### EXERCISE DIRECTIONS
Go through the data and retrieve each line that includes the string "will".

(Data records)
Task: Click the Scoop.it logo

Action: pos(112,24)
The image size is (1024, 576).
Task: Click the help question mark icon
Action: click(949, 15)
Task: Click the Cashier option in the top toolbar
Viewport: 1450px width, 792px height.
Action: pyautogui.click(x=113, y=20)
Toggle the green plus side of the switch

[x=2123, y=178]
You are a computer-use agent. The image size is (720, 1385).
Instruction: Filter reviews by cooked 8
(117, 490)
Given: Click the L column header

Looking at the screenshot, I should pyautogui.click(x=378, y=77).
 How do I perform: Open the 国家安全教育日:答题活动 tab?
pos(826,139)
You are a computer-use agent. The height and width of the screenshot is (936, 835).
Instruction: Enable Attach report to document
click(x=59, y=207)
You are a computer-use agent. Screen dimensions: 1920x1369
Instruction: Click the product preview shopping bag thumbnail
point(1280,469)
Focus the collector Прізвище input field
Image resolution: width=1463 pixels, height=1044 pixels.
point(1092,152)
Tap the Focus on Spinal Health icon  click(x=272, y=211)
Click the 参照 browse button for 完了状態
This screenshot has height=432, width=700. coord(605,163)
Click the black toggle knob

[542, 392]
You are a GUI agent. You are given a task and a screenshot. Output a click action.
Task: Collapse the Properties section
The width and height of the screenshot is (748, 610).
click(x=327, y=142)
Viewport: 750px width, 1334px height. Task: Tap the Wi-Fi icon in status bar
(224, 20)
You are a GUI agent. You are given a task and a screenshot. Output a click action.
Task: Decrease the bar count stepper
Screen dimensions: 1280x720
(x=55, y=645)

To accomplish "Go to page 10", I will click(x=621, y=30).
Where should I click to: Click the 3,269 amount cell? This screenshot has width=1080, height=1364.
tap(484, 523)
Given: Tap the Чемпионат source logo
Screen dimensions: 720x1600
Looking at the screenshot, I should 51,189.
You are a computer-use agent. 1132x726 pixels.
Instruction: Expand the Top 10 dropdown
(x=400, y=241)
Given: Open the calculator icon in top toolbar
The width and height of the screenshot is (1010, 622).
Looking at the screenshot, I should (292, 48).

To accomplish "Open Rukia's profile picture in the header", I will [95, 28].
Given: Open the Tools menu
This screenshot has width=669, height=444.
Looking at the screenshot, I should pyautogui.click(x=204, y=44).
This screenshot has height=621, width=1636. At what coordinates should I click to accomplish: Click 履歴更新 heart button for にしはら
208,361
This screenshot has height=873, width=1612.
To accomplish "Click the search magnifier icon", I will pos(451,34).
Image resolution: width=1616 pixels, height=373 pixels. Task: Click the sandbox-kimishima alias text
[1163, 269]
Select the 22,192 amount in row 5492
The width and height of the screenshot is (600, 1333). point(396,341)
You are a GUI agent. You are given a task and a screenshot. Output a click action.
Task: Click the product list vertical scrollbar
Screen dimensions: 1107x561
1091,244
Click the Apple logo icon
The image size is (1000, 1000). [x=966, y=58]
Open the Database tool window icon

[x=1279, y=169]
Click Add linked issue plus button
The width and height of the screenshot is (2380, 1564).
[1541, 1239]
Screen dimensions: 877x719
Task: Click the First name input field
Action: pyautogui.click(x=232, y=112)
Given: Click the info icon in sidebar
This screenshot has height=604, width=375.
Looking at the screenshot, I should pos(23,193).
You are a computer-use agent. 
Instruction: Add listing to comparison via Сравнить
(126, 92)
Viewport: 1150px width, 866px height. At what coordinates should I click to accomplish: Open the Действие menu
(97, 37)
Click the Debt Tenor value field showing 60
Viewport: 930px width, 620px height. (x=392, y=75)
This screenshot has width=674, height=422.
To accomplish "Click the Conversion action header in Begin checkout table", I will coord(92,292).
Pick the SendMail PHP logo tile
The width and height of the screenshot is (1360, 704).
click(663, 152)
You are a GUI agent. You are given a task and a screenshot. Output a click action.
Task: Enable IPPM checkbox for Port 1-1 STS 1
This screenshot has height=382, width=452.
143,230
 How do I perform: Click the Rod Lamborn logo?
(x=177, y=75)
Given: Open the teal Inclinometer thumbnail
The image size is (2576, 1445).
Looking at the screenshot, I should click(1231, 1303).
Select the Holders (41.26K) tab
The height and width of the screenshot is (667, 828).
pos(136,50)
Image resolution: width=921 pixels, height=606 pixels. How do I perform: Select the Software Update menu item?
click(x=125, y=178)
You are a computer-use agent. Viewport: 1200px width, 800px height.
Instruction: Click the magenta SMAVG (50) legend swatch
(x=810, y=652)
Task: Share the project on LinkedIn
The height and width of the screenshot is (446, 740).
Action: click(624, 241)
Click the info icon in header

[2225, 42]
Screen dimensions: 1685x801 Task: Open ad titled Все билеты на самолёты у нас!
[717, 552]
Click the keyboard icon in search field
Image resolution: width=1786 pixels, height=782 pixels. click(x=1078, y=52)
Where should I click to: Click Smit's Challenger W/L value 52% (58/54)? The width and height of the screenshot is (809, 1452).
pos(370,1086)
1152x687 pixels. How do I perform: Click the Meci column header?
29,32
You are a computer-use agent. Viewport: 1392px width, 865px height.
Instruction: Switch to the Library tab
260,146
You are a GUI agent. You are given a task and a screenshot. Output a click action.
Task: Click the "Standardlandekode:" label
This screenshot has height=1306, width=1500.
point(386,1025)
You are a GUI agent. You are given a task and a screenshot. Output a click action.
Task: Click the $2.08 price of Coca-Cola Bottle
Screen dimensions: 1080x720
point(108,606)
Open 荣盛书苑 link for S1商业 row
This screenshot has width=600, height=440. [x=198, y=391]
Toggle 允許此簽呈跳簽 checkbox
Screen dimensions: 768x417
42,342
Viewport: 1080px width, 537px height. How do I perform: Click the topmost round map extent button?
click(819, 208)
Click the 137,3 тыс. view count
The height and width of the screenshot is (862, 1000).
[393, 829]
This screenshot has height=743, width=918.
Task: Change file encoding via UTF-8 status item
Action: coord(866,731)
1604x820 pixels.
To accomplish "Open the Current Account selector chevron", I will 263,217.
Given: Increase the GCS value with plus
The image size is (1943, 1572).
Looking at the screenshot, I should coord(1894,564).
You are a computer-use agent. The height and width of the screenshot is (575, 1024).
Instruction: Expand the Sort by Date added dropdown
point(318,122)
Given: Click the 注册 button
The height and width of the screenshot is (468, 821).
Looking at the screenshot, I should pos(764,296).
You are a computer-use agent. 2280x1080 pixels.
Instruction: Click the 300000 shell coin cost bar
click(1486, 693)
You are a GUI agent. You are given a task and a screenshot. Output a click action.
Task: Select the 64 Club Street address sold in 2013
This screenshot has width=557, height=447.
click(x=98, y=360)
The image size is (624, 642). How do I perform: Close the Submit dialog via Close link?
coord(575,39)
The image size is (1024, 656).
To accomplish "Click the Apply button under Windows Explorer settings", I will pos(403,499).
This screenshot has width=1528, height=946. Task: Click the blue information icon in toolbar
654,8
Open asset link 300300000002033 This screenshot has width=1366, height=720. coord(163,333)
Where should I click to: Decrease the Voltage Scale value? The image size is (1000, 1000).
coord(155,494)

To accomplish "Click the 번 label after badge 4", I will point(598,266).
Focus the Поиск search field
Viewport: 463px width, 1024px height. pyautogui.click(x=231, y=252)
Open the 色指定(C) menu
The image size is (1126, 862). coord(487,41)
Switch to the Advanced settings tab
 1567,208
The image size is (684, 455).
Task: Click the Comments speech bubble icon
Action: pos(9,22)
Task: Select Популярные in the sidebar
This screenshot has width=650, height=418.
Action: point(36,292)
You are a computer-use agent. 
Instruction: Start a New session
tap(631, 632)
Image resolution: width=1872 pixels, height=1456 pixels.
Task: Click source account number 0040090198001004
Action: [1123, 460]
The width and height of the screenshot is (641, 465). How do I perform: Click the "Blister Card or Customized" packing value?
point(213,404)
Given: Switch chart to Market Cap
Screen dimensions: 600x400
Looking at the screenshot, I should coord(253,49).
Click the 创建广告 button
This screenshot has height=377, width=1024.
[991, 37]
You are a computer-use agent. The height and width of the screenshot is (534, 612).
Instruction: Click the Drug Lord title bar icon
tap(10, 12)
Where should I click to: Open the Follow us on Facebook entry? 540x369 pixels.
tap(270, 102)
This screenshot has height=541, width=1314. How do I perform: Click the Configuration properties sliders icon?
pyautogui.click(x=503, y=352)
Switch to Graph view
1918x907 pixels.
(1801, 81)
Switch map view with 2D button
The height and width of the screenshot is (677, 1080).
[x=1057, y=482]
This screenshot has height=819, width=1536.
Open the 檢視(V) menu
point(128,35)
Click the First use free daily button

### WRITTEN RESPONSE
To accomplish "Go to page 10", I will click(x=621, y=30).
To accomplish "Open Rukia's profile picture in the header", I will [95, 28].
To accomplish "Click the search magnifier icon", I will pos(451,34).
To accomplish "Click the Conversion action header in Begin checkout table", I will coord(92,292).
To accomplish "Open the Current Account selector chevron", I will 263,217.
To accomplish "Click the Apply button under Windows Explorer settings", I will pos(403,499).
To accomplish "Click the 번 label after badge 4", I will point(598,266).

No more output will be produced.